Exercise input:
"""

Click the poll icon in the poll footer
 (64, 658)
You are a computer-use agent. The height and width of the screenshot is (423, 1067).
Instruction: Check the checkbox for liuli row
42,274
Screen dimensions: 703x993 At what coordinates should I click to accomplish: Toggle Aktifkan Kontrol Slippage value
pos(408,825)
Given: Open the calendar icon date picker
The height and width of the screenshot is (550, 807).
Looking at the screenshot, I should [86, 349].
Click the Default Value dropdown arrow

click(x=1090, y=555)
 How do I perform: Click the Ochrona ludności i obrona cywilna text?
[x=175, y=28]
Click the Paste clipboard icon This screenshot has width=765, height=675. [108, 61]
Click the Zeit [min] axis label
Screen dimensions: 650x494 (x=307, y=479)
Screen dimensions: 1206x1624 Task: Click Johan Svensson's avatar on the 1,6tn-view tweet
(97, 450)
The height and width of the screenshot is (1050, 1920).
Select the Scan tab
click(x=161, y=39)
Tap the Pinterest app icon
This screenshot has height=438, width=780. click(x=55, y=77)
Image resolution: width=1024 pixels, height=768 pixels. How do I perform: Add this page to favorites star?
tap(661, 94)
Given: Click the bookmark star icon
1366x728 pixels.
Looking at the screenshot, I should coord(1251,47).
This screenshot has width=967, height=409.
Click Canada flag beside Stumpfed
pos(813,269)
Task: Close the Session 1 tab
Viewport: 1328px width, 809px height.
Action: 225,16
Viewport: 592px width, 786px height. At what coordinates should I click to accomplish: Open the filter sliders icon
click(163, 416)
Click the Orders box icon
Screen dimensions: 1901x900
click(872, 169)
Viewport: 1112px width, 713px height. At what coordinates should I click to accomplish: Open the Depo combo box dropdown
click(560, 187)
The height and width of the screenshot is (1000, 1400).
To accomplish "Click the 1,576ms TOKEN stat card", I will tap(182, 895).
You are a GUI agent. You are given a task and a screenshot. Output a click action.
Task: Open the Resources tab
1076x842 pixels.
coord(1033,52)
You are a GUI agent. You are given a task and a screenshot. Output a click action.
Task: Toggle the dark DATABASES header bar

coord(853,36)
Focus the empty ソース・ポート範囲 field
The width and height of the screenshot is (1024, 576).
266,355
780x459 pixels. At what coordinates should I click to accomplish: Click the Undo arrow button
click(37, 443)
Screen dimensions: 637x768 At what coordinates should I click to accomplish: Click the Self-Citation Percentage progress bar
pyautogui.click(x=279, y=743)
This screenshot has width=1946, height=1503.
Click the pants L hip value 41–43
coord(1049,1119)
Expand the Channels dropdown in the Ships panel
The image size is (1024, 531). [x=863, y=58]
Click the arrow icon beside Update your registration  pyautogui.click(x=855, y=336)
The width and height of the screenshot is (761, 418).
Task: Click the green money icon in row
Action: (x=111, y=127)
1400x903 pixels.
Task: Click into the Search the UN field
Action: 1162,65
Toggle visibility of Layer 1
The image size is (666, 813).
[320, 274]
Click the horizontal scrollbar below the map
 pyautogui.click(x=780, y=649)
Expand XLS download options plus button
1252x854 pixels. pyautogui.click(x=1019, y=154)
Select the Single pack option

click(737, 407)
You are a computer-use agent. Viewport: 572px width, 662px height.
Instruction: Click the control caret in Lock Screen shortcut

"""

Begin at the line above that has "You are a computer-use agent. The" and stop after the line that has "The height and width of the screenshot is (1000, 1400).", copying each line exactly and adding nothing else.

Response to this exercise:
You are a computer-use agent. The height and width of the screenshot is (423, 1067).
Instruction: Check the checkbox for liuli row
42,274
Screen dimensions: 703x993 At what coordinates should I click to accomplish: Toggle Aktifkan Kontrol Slippage value
pos(408,825)
Given: Open the calendar icon date picker
The height and width of the screenshot is (550, 807).
Looking at the screenshot, I should [86, 349].
Click the Default Value dropdown arrow

click(x=1090, y=555)
 How do I perform: Click the Ochrona ludności i obrona cywilna text?
[x=175, y=28]
Click the Paste clipboard icon This screenshot has width=765, height=675. [108, 61]
Click the Zeit [min] axis label
Screen dimensions: 650x494 (x=307, y=479)
Screen dimensions: 1206x1624 Task: Click Johan Svensson's avatar on the 1,6tn-view tweet
(97, 450)
The height and width of the screenshot is (1050, 1920).
Select the Scan tab
click(x=161, y=39)
Tap the Pinterest app icon
This screenshot has height=438, width=780. click(x=55, y=77)
Image resolution: width=1024 pixels, height=768 pixels. How do I perform: Add this page to favorites star?
tap(661, 94)
Given: Click the bookmark star icon
1366x728 pixels.
Looking at the screenshot, I should coord(1251,47).
This screenshot has width=967, height=409.
Click Canada flag beside Stumpfed
pos(813,269)
Task: Close the Session 1 tab
Viewport: 1328px width, 809px height.
Action: 225,16
Viewport: 592px width, 786px height. At what coordinates should I click to accomplish: Open the filter sliders icon
click(163, 416)
Click the Orders box icon
Screen dimensions: 1901x900
click(872, 169)
Viewport: 1112px width, 713px height. At what coordinates should I click to accomplish: Open the Depo combo box dropdown
click(560, 187)
The height and width of the screenshot is (1000, 1400).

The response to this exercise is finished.